Justiça barra candidatura e manda prender ex-presidente Cristina Kirchner
A política foi condenada a seis anos por corrupção no Caso Vialidad; decisão provoca mobilização de apoiadores e protestos em Buenos Aires

A Suprema Corte de Justiça da Argentina rejeitou, na terça-feira (10), o último recurso da ex-presidente Cristina Kirchner e confirmou sua condenação a seis anos de prisão por corrupção, além de decretar sua inabilitação vitalícia para exercer cargos públicos.
A decisão enterra de vez as pretensões eleitorais da ex-mandatária, que havia anunciado, na semana passada, sua intenção de disputar uma cadeira de deputada pela província de Buenos Aires nas eleições de setembro. Com a sentença definitiva, Cristina está inelegível.
Segundo o jornal argentino Clarín, Cristina recebeu a notícia na sede do Partido Justicialista, em Buenos Aires. Pouco depois da divulgação da decisão, ela convocou apoiadores a se mobilizarem contra o que classificou como uma perseguição política. Há relatos de bloqueios em diversas rodovias que dão acesso à capital argentina.
A ex-presidente, de 71 anos, ainda pode pedir que a pena de prisão seja cumprida em regime domiciliar, por conta da idade.
Condenação bilionária
O caso que levou Cristina à condenação é o chamado Caso Vialidad, em que a ex-presidente foi acusada de chefiar uma organização criminosa e de cometer fraude em contratos públicos. Segundo a investigação, o empresário Lázaro Báez, dono de uma empreiteira da província de Santa Cruz, venceu 51 licitações de forma suspeita, com favorecimento político.
O esquema teria causado prejuízo de cerca de US$ 1 bilhão aos cofres públicos entre 2003 e 2015 — período que inclui os mandatos de seu marido, Néstor Kirchner (2003–2007), e os dois governos da própria Cristina (2007–2015). Ela também ocupou o cargo de vice-presidente no governo de Alberto Fernández, entre 2019 e 2023.

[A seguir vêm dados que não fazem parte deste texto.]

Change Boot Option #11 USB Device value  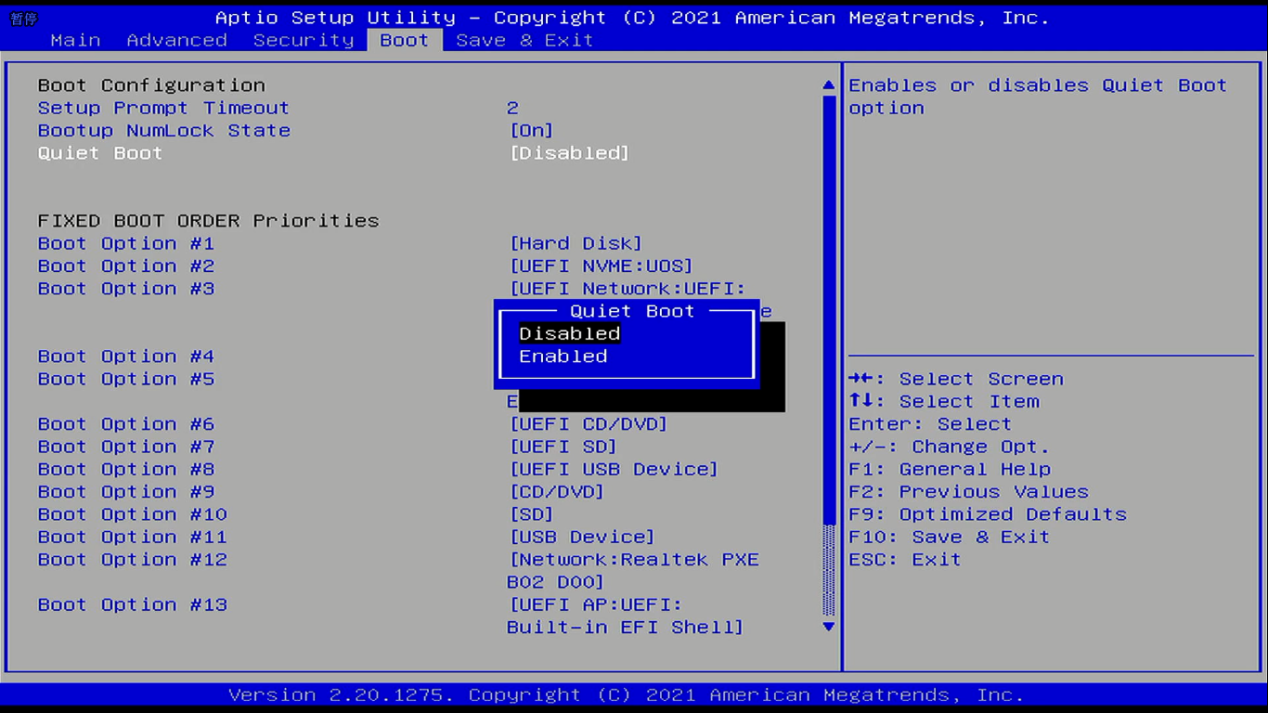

Cristina sempre negou as acusações e afirmou, durante o julgamento, que era vítima de uma perseguição judicial. “A sentença já estava escrita desde o primeiro dia. É um pelotão de fuzilamento jurídico”, disse em 2022, quando foi condenada em primeira instância.
A confirmação da pena pela Suprema Corte representa um marco na política argentina e acirra os ânimos em um país polarizado, onde Cristina Kirchner ainda conserva forte base de apoio popular, especialmente entre setores mais pobres e peronistas tradicionais.